Si come cura sistematica del proprio corpo. 

Ne hai mai praticato qualcuno?

In passato ho nuotato molto, ora faccio lunghe passeggiate.

Ascolti musica?

In passato l’ho ascoltata molto, ora quasi soltanto in macchina durante i viaggi settimanali fra Perugia, dove abito, e la sede di Bologna dove lavoro.

Qual è il tuo genere preferito?

I cantautori italiani di quando ero ragazzo (De Andrè, Guccini, Battiato, Dalla ecc.).

Libro preferito?

In assoluto non ho un libro preferito. Mi sono piaciuti i libri di Levi, Pasolini, Conrad ecc. Ora leggo molto volentieri Simenon e Kapuscinski. Ecco, un libro che consiglierei ad un amico è Ebano di quest’ultimo.

Se dovessi ricordare un tuo “primo giorno” quale ricorderesti?

Il giorno che partii per il primo viaggio di lavoro (con Aquater) a Palmira, in Siria. Avevo 26 anni ed era la prima volta che prendevo un aereo.

Che ricordi hai della Siria di quei tempi?

Palmira è una perla (e i siriani con cui ho lavorato gente d’oro). A Palmira trovi le rovine di una città romana, con tanto di anfiteatro, colonne, strade, e nello sfondo un castello arabo che ricorda quelli delle fiabe. Che tristezza quando un paio di anni fa è stata devastata dalla guerra.
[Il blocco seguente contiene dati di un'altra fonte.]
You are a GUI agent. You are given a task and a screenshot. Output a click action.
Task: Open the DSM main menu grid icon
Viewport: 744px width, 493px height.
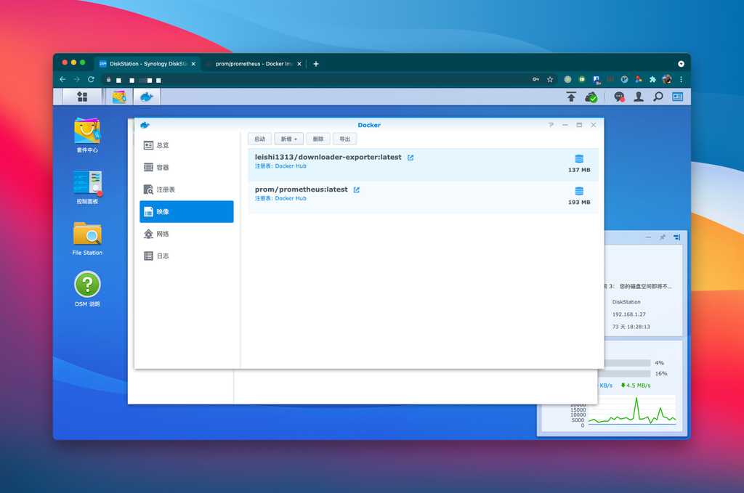(82, 97)
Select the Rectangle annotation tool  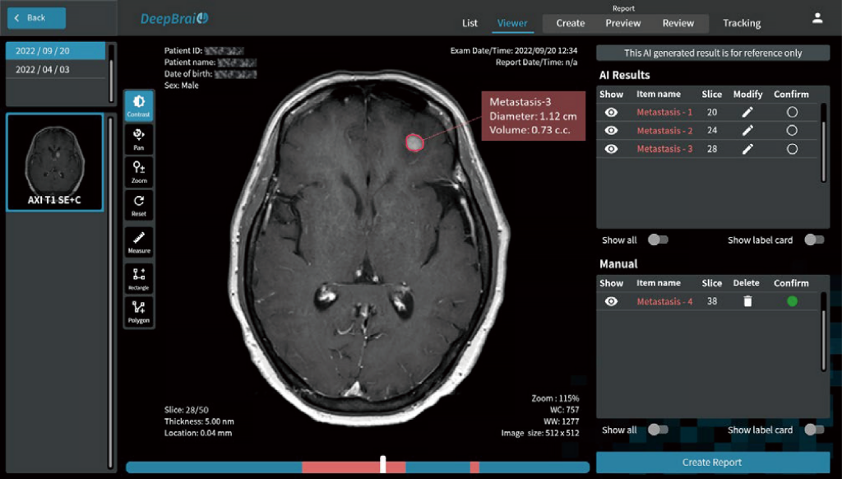click(139, 277)
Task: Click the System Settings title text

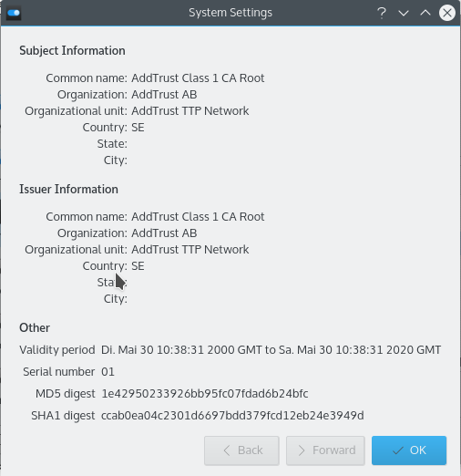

Cosa fai quando non fai il ricercatore?

Sono diventato un abitudinario: frequento pochi e selezionati amici in giorni stabiliti della settimana (venerdì sera in pizzeria), alle 19:00 vado al bar per un aperitivo, nei fine settimana faccio lunghe passeggiate possibilmente in montagna.

Hai un posto del cuore?

L’isola di Nisyros (ma anche Perugia e Napoli). 

La tua maggior fortuna?

Un lavoro che mi piace (e retribuito) non mi è mai mancato e questa è una fortuna che non tutti hanno. 

Nella tua valigia non può mai mancare?

Non so rispondere che in modo banale (biancheria per tutti i giorni del viaggio...).

In cucina sei più da dolce o da salato?

Da salato.

Piatto preferito?

Gnocchi come li faceva mia madre.

Ti piace cucinare?

Si, se vieni a Perugia ti preparo le mie polpette al sugo.

Non mancherò! Cosa ami di Perugia e come la vedi trasformata negli anni?

Perugia è la città dove sono nato e dove ho i miei ricordi. Gli anni ’70 sono stati emozionanti: amici da tutto il mondo (lì c’è l’Università per stranieri) e d’estate i concerti gratis di Umbria Jazz. Insomma una città divertente, ora un po’ meno (ma, come diceva Guccini, non so bene se è storia o io che sono più vecchio...).

Una cosa che hai capito “da grande”?

La grande fortuna di fare un lavoro che ti piace.

Cosa conservi della tua infanzia?

La curiosità.

Ultima domanda: qual è la canzone che non smetteresti mai di ascoltare?

Non so dire, forse “Canzone dell’amore perduto” di Fabrizio De Andrè.